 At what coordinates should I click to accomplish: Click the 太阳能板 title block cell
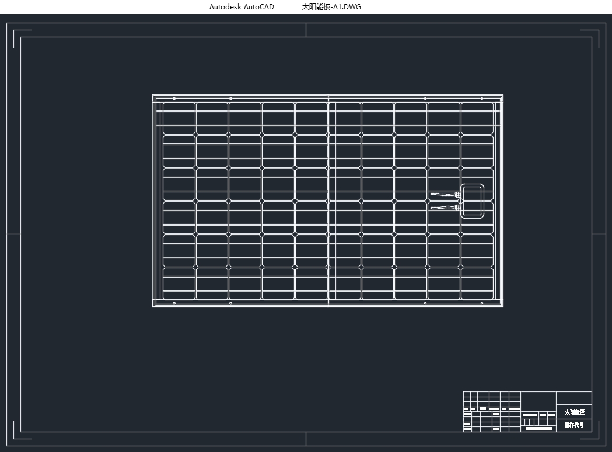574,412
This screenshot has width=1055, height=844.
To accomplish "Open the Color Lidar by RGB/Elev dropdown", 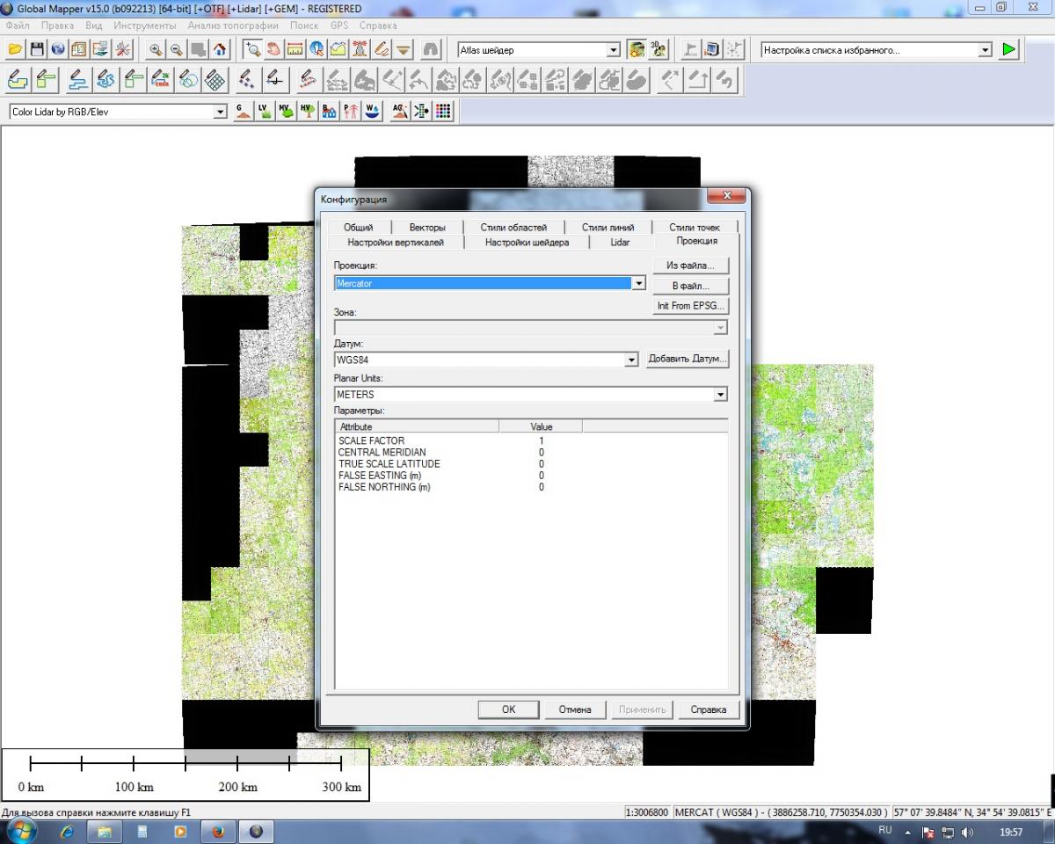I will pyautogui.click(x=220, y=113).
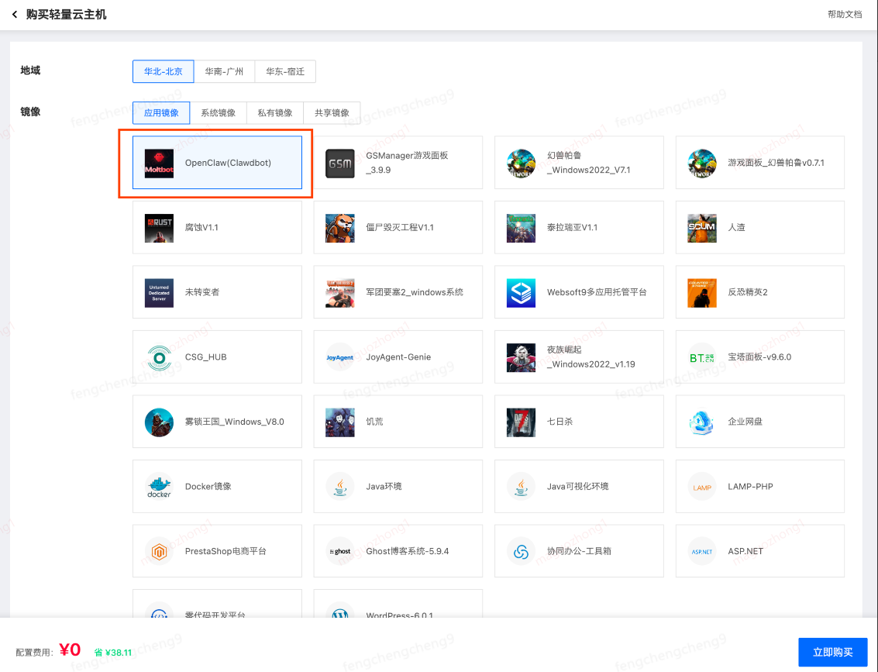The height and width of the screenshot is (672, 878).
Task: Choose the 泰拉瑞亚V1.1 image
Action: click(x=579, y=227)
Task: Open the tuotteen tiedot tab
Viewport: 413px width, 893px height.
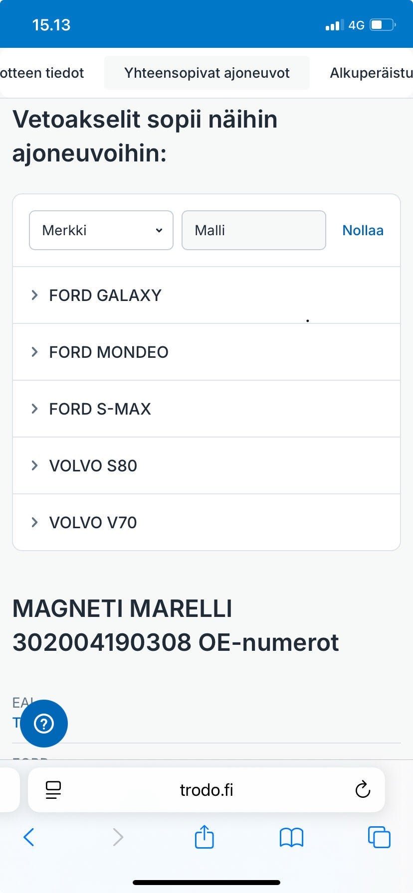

▶ **Task item**
Please retype exactly the lines from the line containing "Task: Open the tuotteen tiedot tab" through the final line of the records above, inclusive, leaving out any pictures.

▶ **Solution to this task**
Task: Open the tuotteen tiedot tab
Viewport: 413px width, 893px height.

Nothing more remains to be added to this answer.